Was I naïve enough to believe I could fix things between us? Not really, I mean, if I could I would have done anything to, at the very least, became good friends again, but if the solution was there I just never saw it.
As always I constantly went and cry to the shoulder of my awesome friend. She was very patient with me and I do thing I more than once annoyed her with the same crying and moaning that I always end up doing, but she never said anything about it. During one of those conversations I told her that, yes I screw the situation beyond any repair but I was still holding these feelings for this girl and as long I had them I would feel miserable. I NEEEDED to tell that girl that I love her, not in hopes of repairing our friendship, Hell!

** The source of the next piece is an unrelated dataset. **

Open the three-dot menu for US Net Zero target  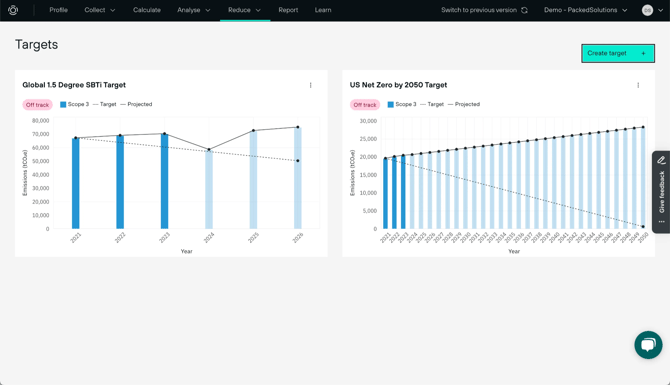(x=638, y=85)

If anything that would just be ultimate way to blow it up but, if anything else, maybe, just maybe, that would help me to get some sort of closure. “Well” my friend said “then just do it”. It may sound like the must simple advice ever, but that was the exact thing I needed to hear to build up my little courage I had left and do exactly that.
It should be obvious to anyone reading this, but I am not exactly good with words. You thing this is a mess? You should hear me talk. How hard could it be? I just wanted to say to her two simple words, but that was not all of it, the most important, yes, but not the only thing. I needed to tell her so many things, not only that I was sorry, not only that I love her, but once I would start speaking I know my brain would immediately disconnect from my mouth and I would just speak nonsense. What to do? Pretty much exactly what I´m doing right now, write about it.
It is old fashion, you might thing even ridiculous in this day and age, but that was the best solution I could come up with: write her a love letter. So I did.